“My robots can assist us in our daily lives”
Josephine Hughes, a recently appointed professor of robotics at EPFL’s School of Engineering, has developed robots with the potential to change our lives. We sat down for a chat with this ambitious inventor.
Josephine – who goes by Josie – has been interested in robots ever since she was a little girl. At elementary school in southern Britain, she even took part in robot contests with her twin brother. And her enthusiasm has only grown with time. “I started by playing with my brother’s Lego robots,” says Josie. “Then for the contests, I created dancing humanoid robots. I even dressed them up in costumes. What I really enjoy in my field is the creativity involved in designing the machines and programming the software that runs them.”
A very young professor
Josie obtained her PhD from Cambridge and worked as a postdoc research assistant at MIT. She joined EPFL as a tenure-track assistant professor at just 29 years old, making her one of the youngest researchers to do so. And despite her young age, she has no doubts about her chosen career path. “I like what I do, and that has kept me going throughout my studies and postdoc work. I’ve always known what I wanted to do and where I wanted to go,” says Josie.

Provided data
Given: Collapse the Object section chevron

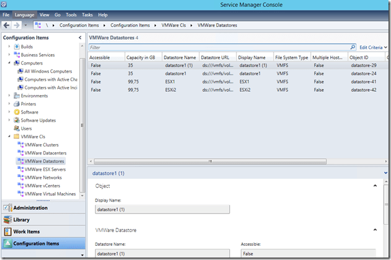Looking at the screenshot, I should (x=375, y=186).
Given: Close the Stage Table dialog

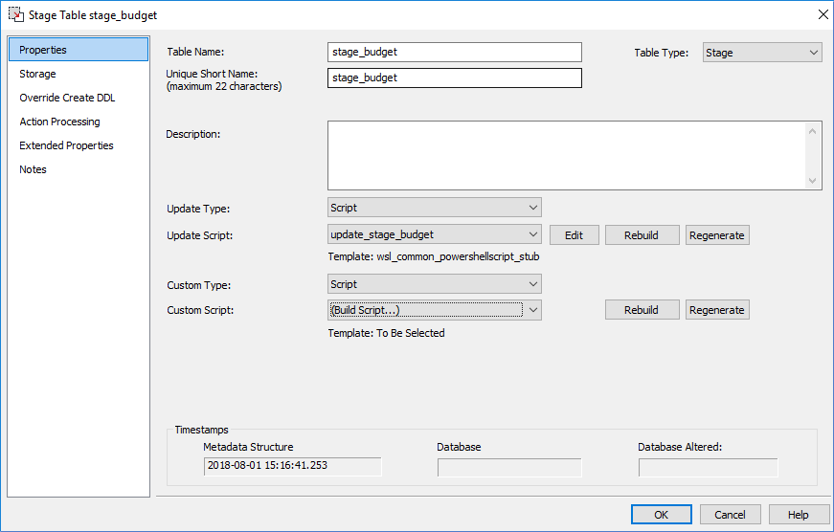Looking at the screenshot, I should click(822, 14).
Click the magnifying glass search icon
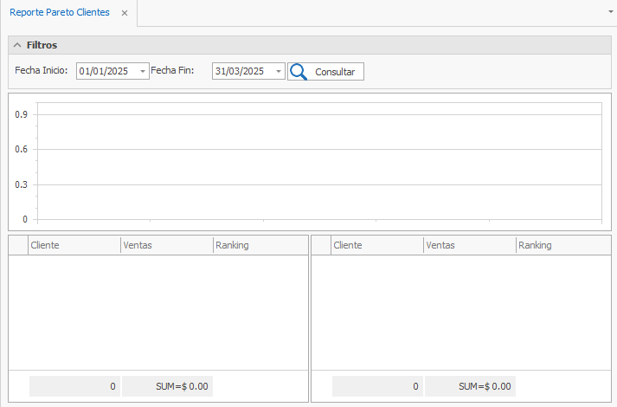Image resolution: width=617 pixels, height=407 pixels. coord(299,72)
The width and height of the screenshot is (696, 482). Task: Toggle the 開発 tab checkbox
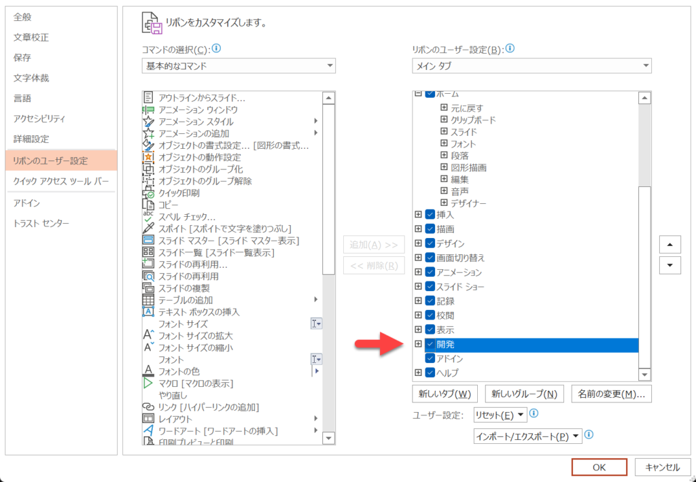[430, 345]
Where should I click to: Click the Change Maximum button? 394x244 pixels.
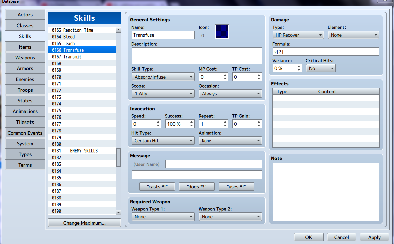tap(84, 223)
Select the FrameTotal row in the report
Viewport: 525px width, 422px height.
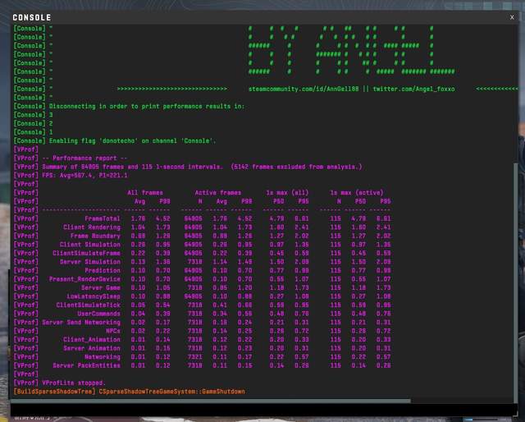tap(102, 218)
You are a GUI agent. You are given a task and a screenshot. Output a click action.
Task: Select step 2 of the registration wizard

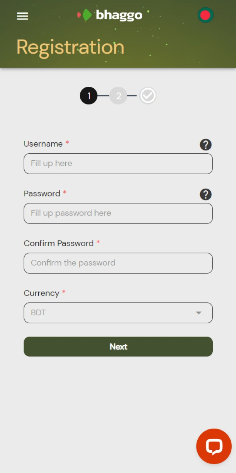pos(118,95)
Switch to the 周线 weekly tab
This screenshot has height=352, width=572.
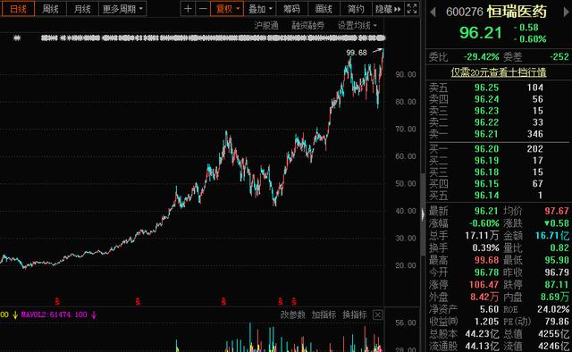point(50,8)
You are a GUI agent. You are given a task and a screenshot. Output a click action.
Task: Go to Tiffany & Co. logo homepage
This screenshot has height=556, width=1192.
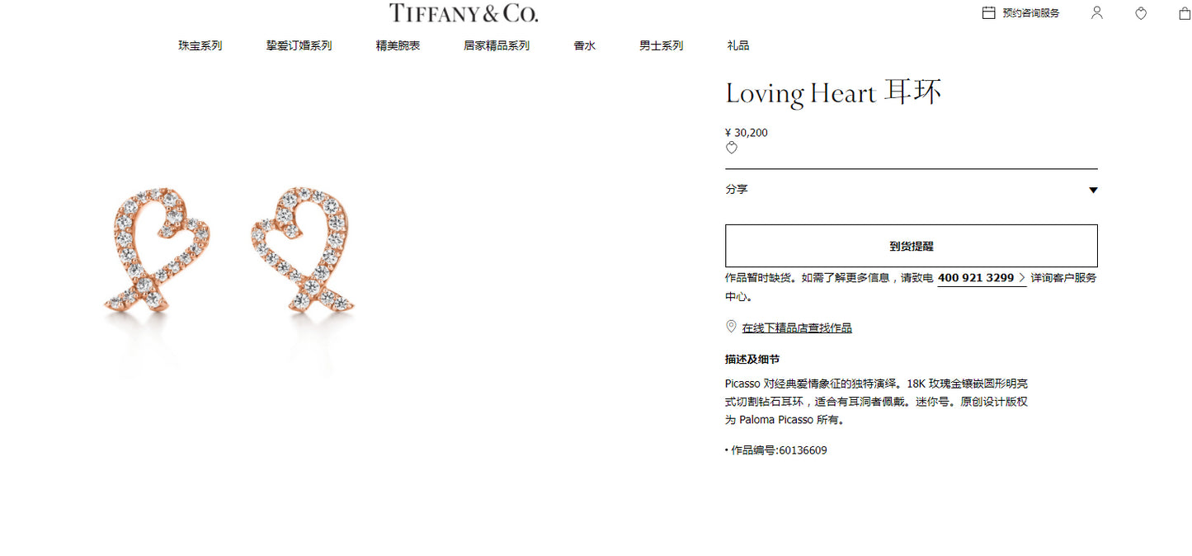point(464,13)
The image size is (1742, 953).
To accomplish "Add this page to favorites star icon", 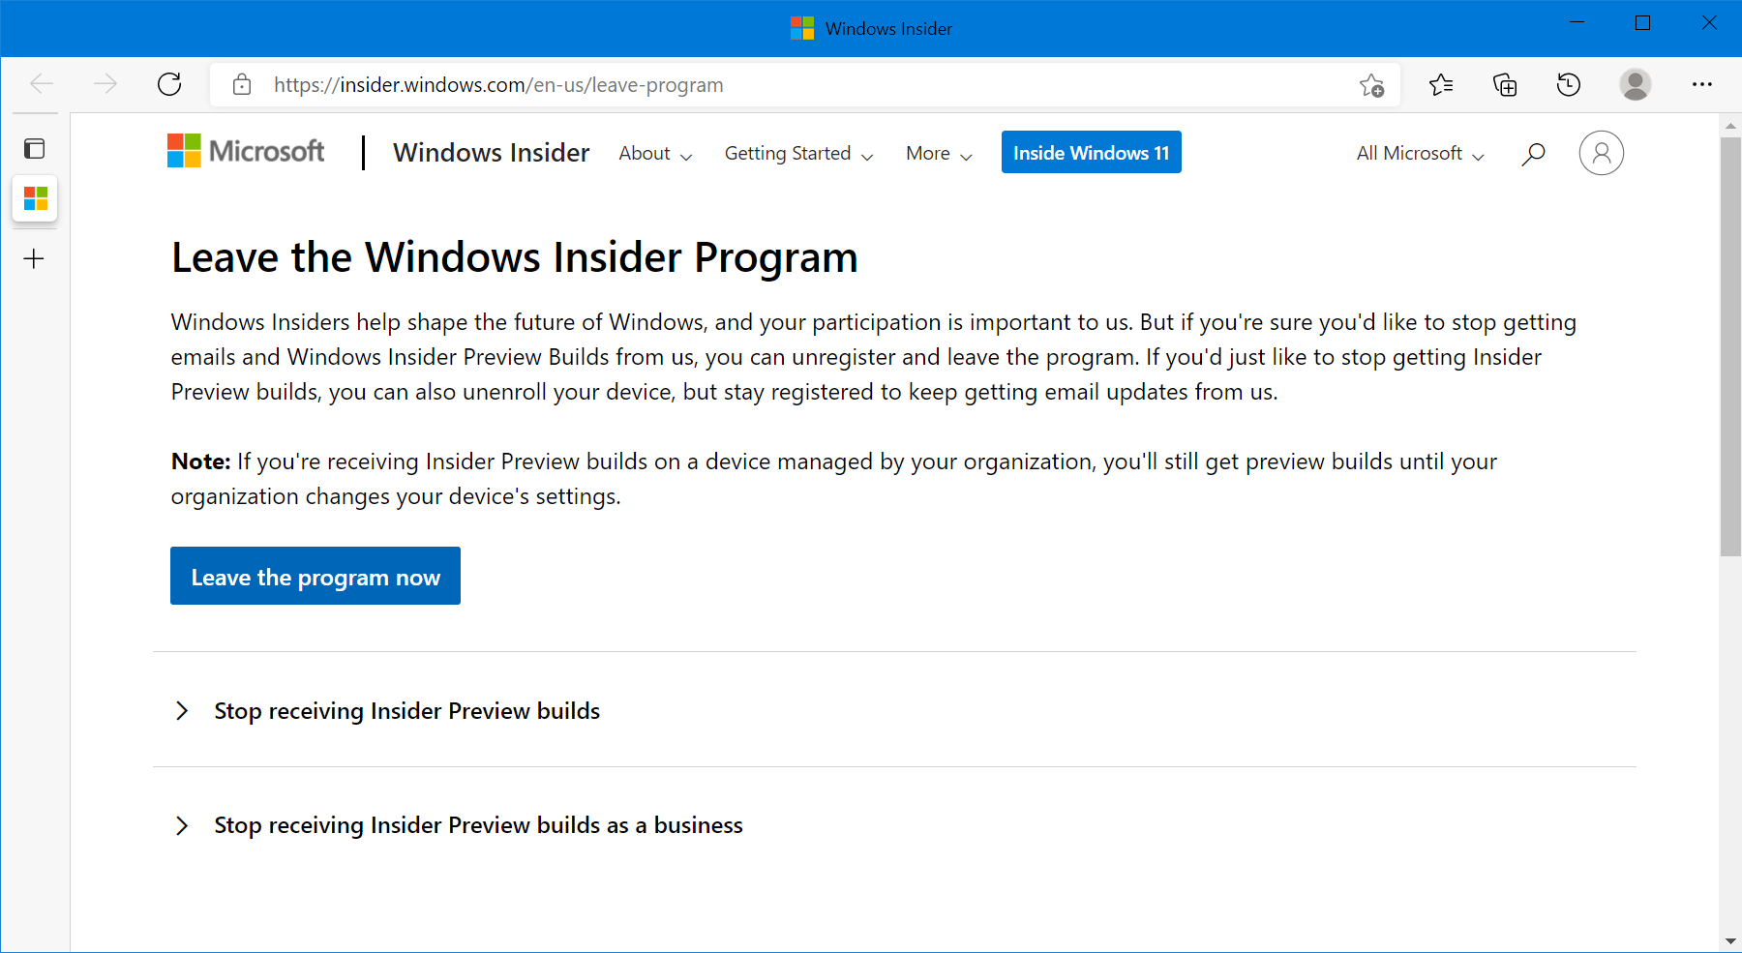I will [x=1371, y=85].
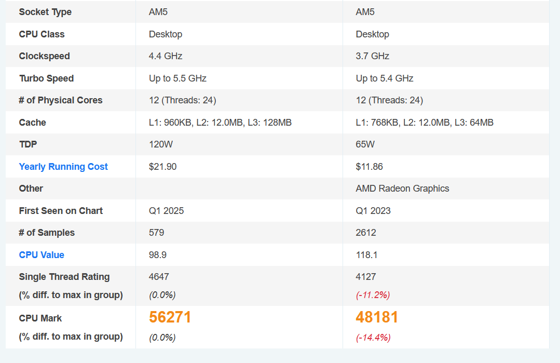Screen dimensions: 560x363
Task: Select the $21.90 yearly cost value
Action: pos(163,167)
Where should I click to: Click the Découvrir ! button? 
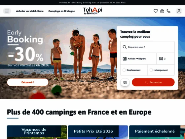click(28, 82)
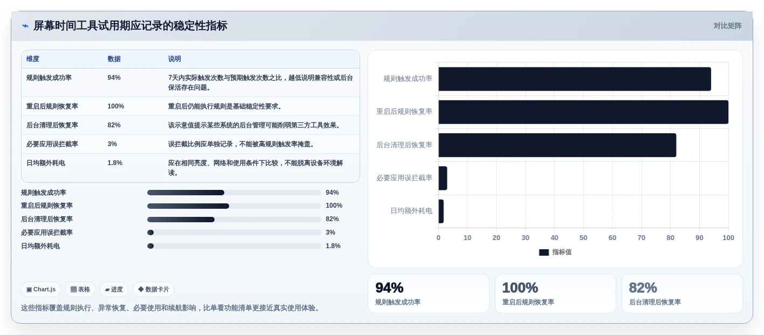
Task: Select the 必要应用误拦截率 table row
Action: (x=190, y=144)
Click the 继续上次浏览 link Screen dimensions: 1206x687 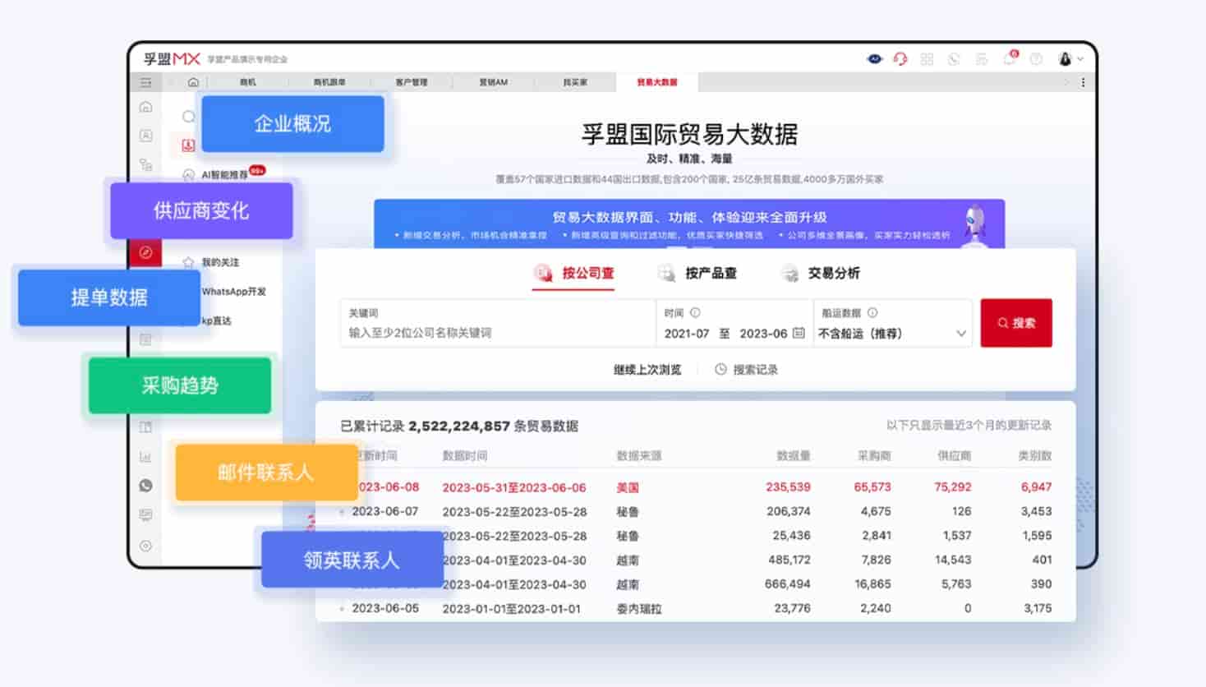pyautogui.click(x=647, y=370)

Exercise description
Continue the profile of robotics professor Josie Hughes from the point where it stops. The records have no connection to the text.

Response to this exercise
A hand robot
At her first lab, Josie moved from the dancing humanoids of her teenage years to more sophisticated inventions. At MIT, she developed a robotic arm that can brush disabled patients’ hair, for example, and a robot that can pick lettuce in a field. “I design robots that can assist us in our daily lives,” she says. “Right now I’m working on a robotic hand with sensors that I hope will be able to replicate as much of the complexity of a human hand as possible. I also want to develop agricultural robots that will enable us to make better use of our food resources. My research combines data-driven design methods with next-generation materials that allow for more flexible robots.” Josie hopes that we will eventually use her robots in our everyday lives. But she realizes that there’s a long way to go between building a prototype and turning it into a concrete application.
Bringing together a range of skills
Originally from the UK, Josie is happy to be able to draw on the extensive robotics know-how at EPFL and take advantage of the many opportunities for cross-disciplinary research. “It’s a very stimulating environment, and Switzerland is a great place to enjoy it,” she says. Josie is now looking for PhD students and postdocs to join her lab. “What’d I really like is to build a team with a wide range of skills – machine learning, robotics control systems, I’m open to different possibilities,” she says.
When she’s not in the lab, Josie can be found on the squash court or training for a triathlon. And she’s decided to add yet another string to her bow by signing up for French classes. She describes herself as energetic and creative – and a little disorganized – and she can’t wait to see her robot designs come to life at EPFL.